**EXERCISE GOAL**
What is needed is a faithful copy of all the entries, with no pictures in it.

**WORKING DATA**
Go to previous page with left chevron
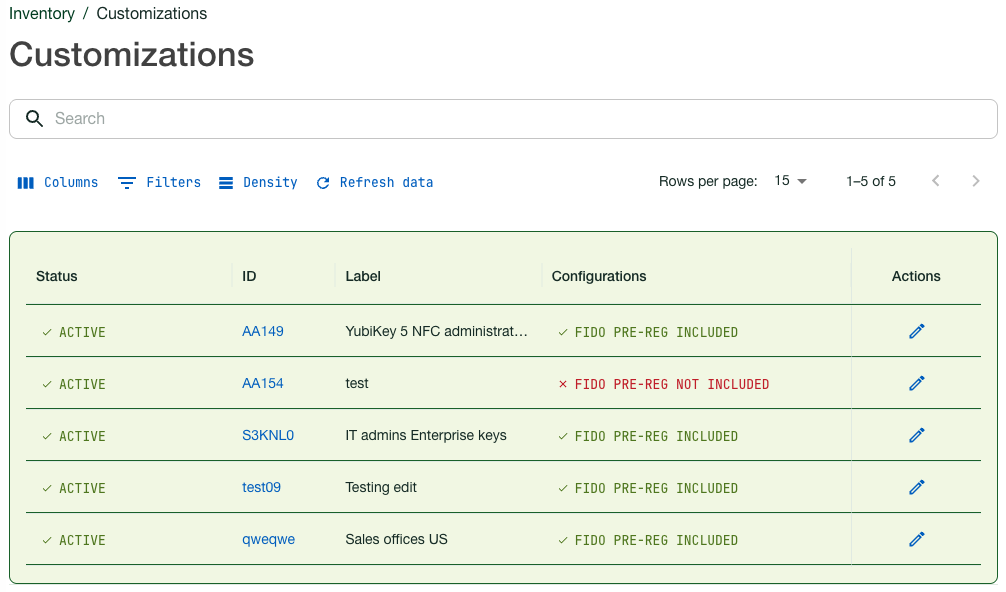 coord(936,181)
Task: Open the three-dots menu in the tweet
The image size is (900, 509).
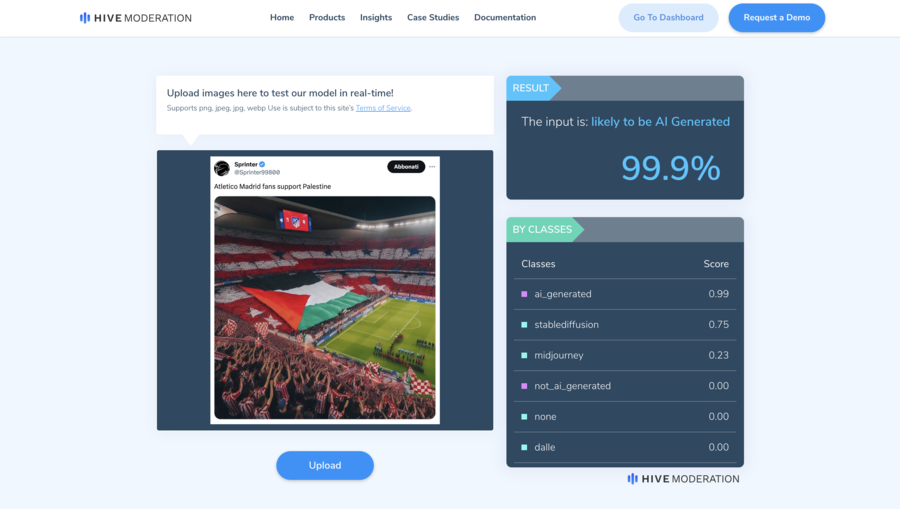Action: [432, 166]
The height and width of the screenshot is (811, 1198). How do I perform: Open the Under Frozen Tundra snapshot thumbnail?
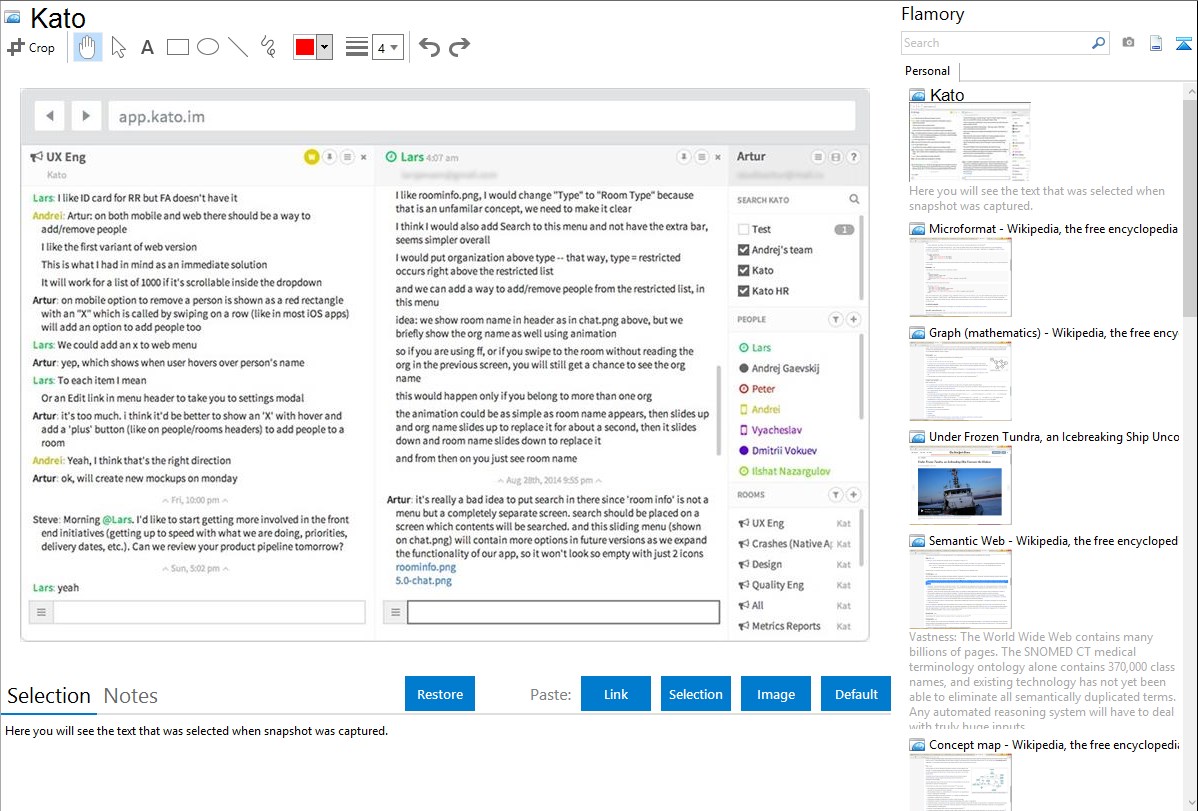coord(960,485)
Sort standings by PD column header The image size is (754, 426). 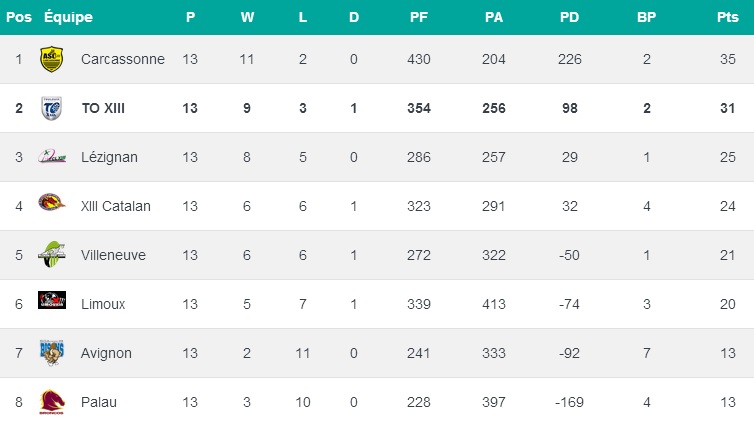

**SOLUTION FOR THIS PROBLEM**
Go to previous page with left chevron
 coord(936,181)
Task: Open the three-dots menu in the tweet
The image size is (900, 509).
Action: [432, 166]
The height and width of the screenshot is (811, 1198). How do I perform: Open the Under Frozen Tundra snapshot thumbnail?
coord(960,485)
Sort standings by PD column header The image size is (754, 426). 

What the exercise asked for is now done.